İkinci dünya savaşı 1929–1930 ekonomik bunalımlarının arkasından sökün etmiş, savaş sonrası ABD’nde gericilik MCCarthycilik olarak hortlamış binlerce hayatın sönmesine sebep olmuştur. Ekonomik bunalım savaş getirmiş, savaş ise gericiliğin iktidarına yol açmıştır.
Bu savaşlar ve dünya savaşları, yeryüzündeki kaynakları sınırsız kullanma ve sömürme girişiminden başka bir şey değildir. Ve her savaş çıkaran insani, dini veya ahlaki değerleri savunuma adına savaşı sürdürmüştür. Hatırlayın, ABD Irak’ı işgal ederken demokrasi getireceğini iddia etmiyor muydu? Demokrasi diye diye Irakı işgal eden ABD demokrasi için adım atmaktan çok Irak petrolünün ABD çıkarları için işletilmesine çalışmadı mı? Tek başına Irak işgali bile bize iyi hatırlatmalıdır ki kapitalizm ve dinle maskelenmiş gericilik önce kurallarla gelir veya kurallar koyar. Sonra bu kuralları önce kendi bozar. Bu yüzden İngiltere, Fransa ve Almanya’nın Asya ve Afrika’ya yönelik diplomasi ve politikaları sürekli olarak çifte standart seyreder.

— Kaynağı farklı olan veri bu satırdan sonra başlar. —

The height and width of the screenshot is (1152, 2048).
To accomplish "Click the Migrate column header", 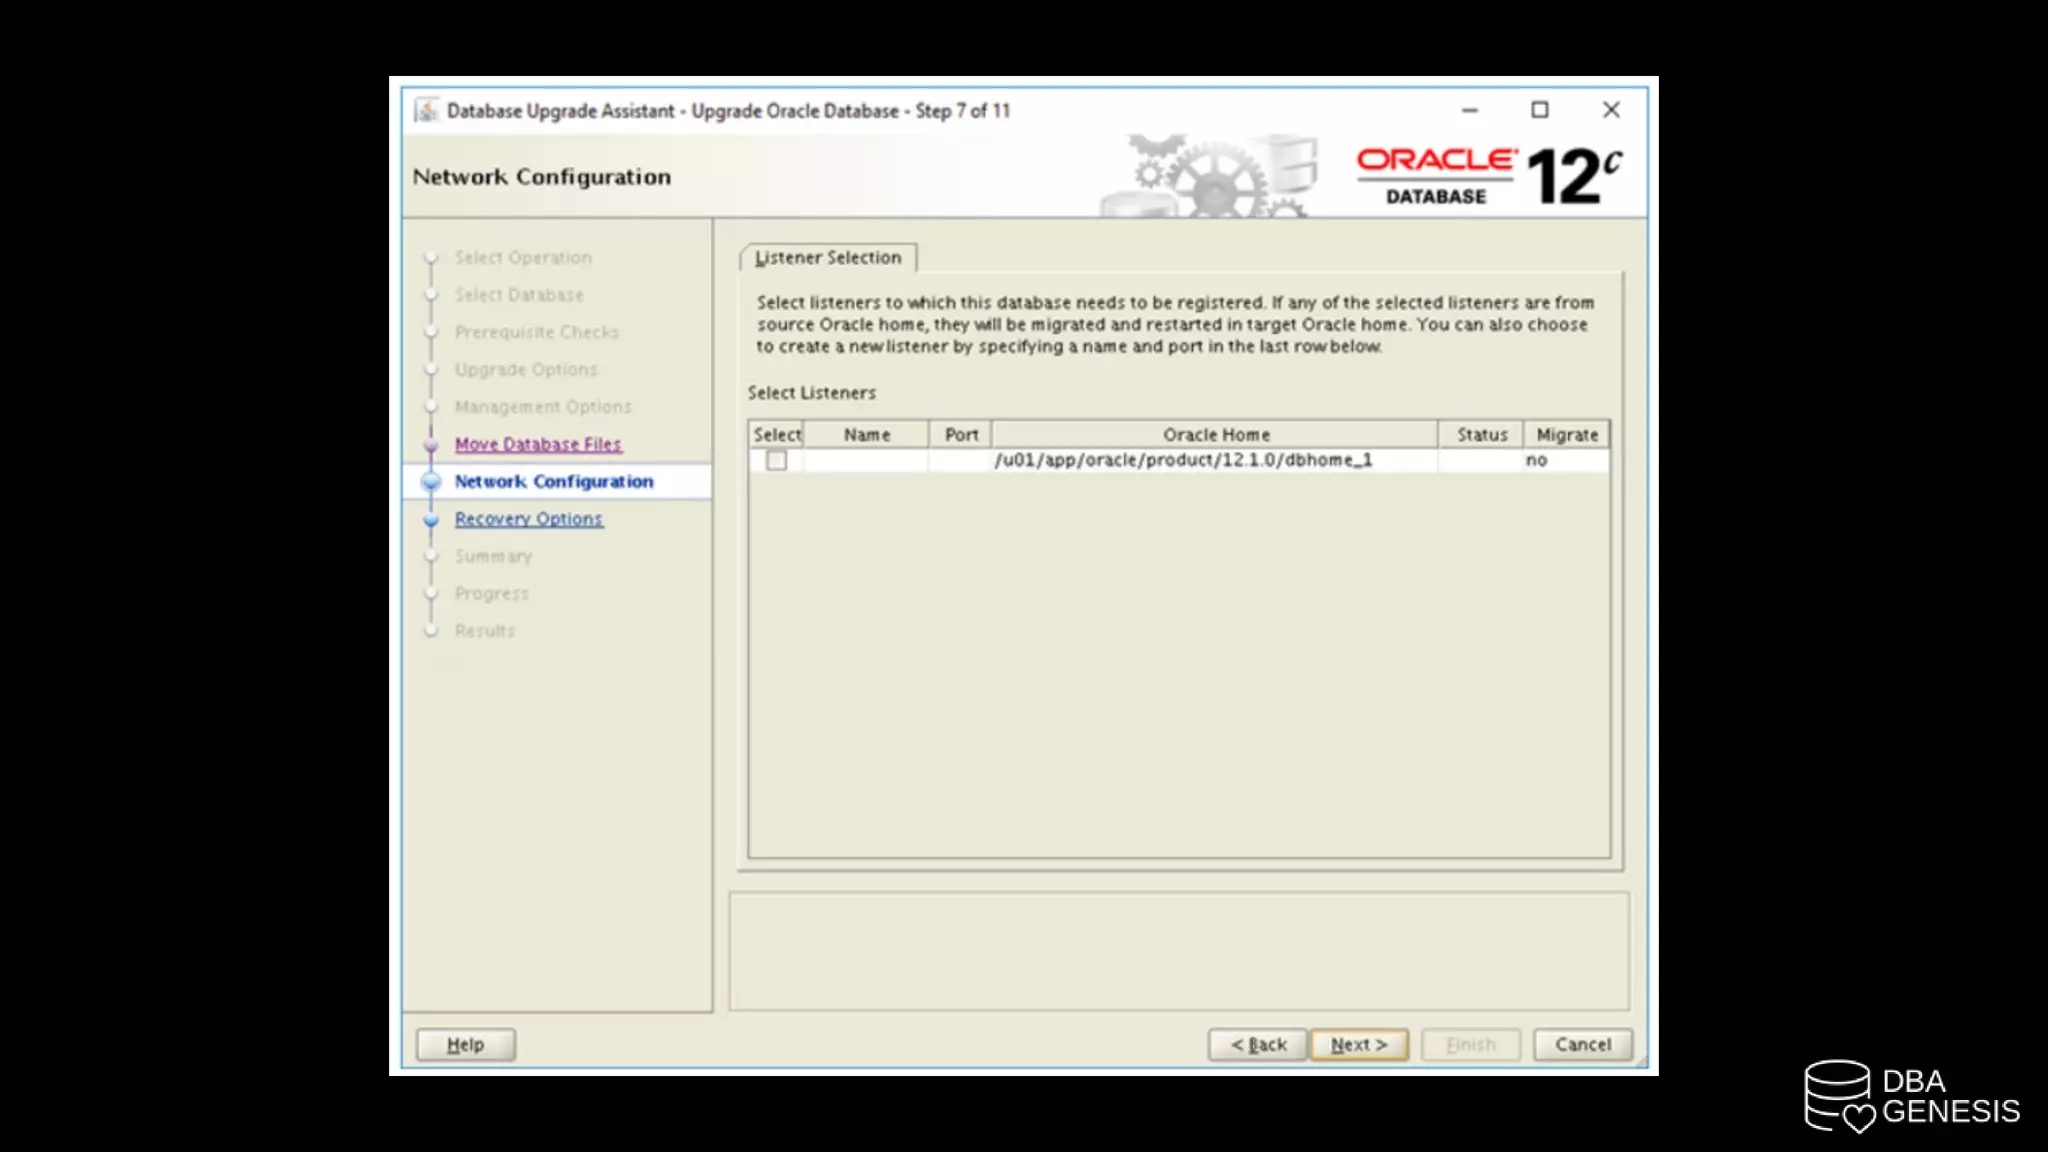I will [x=1566, y=435].
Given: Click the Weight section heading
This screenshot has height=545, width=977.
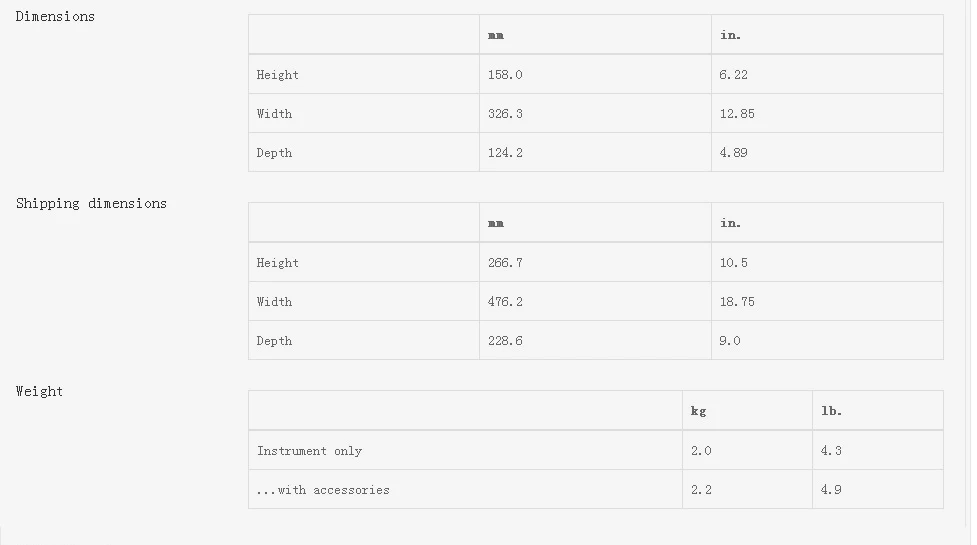Looking at the screenshot, I should (x=39, y=391).
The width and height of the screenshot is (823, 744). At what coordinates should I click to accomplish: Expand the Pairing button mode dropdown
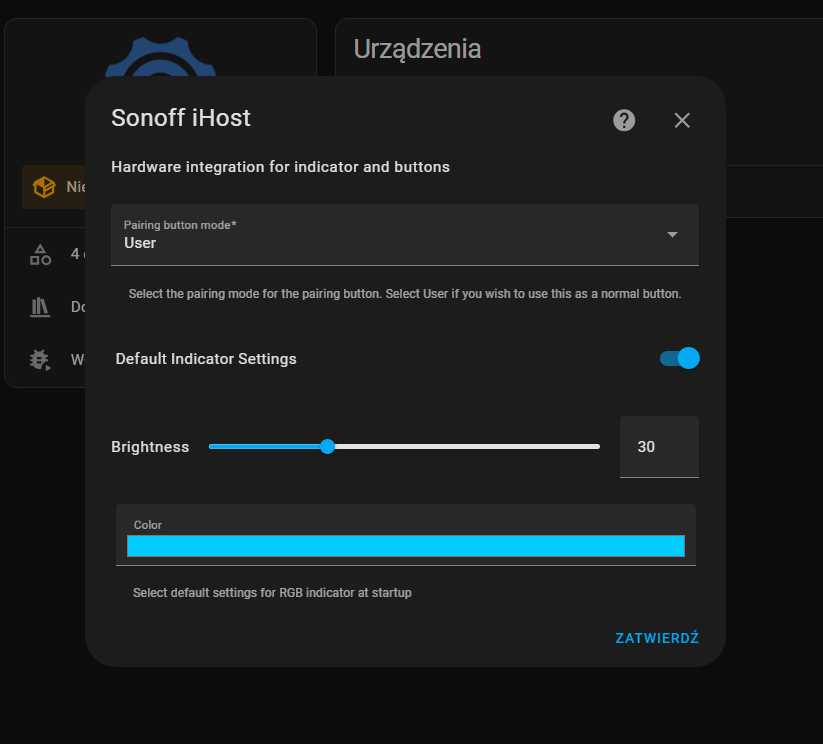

Bu yüzden kapitalist ülkeler sömürdükleri ülkelerin gericileriyle sürekli işbirliği yaparlar.
İddialı, küresel ekonomik düzenden çıka çıka küresel ekonomik bunalım çıktı. Bu ekonomik bunalım Asya’da, Avrupa’da ve dünyanın birçok yerinde gericiliğe umut ve güç katmış durumda şimdiden. Yakındır, bu gericiler ellerindekilerle yetinmeyecek daha fazlasını isteyeceklerdir. İlkel soyguncular gibi dünyanın yoksul bölgelerindekilerin elindekilere göz dikecek, yerel gericilerle küresel işbirliği yapacak, istediğini yine elde edemezse çatışma çıkaracaktır. Yani, ya malını ya canını diyecektir. Dünyanın yoksul bölgelerinin önce malını alacak, yetmeyecek sonra da bu bölgelerde yerel işbirlikçilerle yerel insanların canını ateşe atacaktır.
Ülkemizde en çok kural koyup da en çok kural bozanlar gericilikle sarmaş dolaş halinde devam ede gelen işbirlikçi burjuvazi değil midir? Bankaların içini o bankada çalışanlar mı boşaltmıştır. Sosyal güvenlik kurum açıklarına fabrikada çalışan işçi mi sebep olmuştur. Depremler ve doğal afetlerde tuz gibi dağılan binaları, okulları, yolları ve köprüleri yapanlar bu afetlerde hayatını kaybedenlerin hesabını vermiş midir? Bu hesabı soran olmuş mudur? Yolsuzluğa damardan gireceklerini ilan edip de o damarların içinde yol almaya devam etmemişler midir? Seçim sarhoşluğu ile ta İspanyalardan “velev ki” efelenmesi ile gericilik coşturulmamış mıdır? Şimdi gelinen noktada, IMF veya Dünya Bankası kredisi için kapalı kapılar arkasında pazarlık dönerken, bu krediyi finans sektörüne yatırımı, üretimi finanse edecekler diye dağıtmayacaklar mı?
Türkiye Halil Bezmen’i unutmuş olamaz. O Halil Bezmen ki klor yolsuzluğu yapıp ABD’ne kaçtı ve orada onlarca yıl yaşadıktan sonra davası zaman aşımından düştü ve paşalar gibi Türkiye’ye dönüp sosyeteye karıştı göğsünü gere gere. Peki, Halil Bezmen’in yolsuzluğu nasıl giderildi. Batan bankaların batakları kimin sırtından karşılandı. Ekonomik krizler patlak verdiğinde sapır sapır dökülen şirketleri kurtarmak için devlet eliyle borçlanılırken bu şirketlerin sahiplerinin yoksul hale geldiğini, ele güne muhtaç olduklarını hiç gördünüz mü? Göremezsiniz çünkü neo liberal düzenin tezgâhlarından biri de budur. Şirketin içini boşalt devlet kurtarsın, şirketin sahiplerini koru. Korunan bu şirket sahipleri zaten şirketleri batmadan önce kendilerini epey korumuş, semirtmiş oluyorlar.
Hani piyasa ekonomisi serbestti. Hani korumacılık yoktu. Kuralları koyanlar kendileri çiğniyorlar sessiz sedasız. Keynes’in kemiklerini sızlattılar bunlar. Hele bir düşünsünler dünyanın anasını bellemeyi, o zaman yeni kurallar bulacaklar size. Oyalanmanız için. Unutmayın, tam maç biterken, nakavt olacaklarından korkarak yine kuralı değiştireceklerdir. Siz bakmayın ekonomik krize. Mal canın yongasıdır. Güçlü bir rüzgârla gelmekte olan gericiliğe teslim olmayın. Krizdir geçer gider.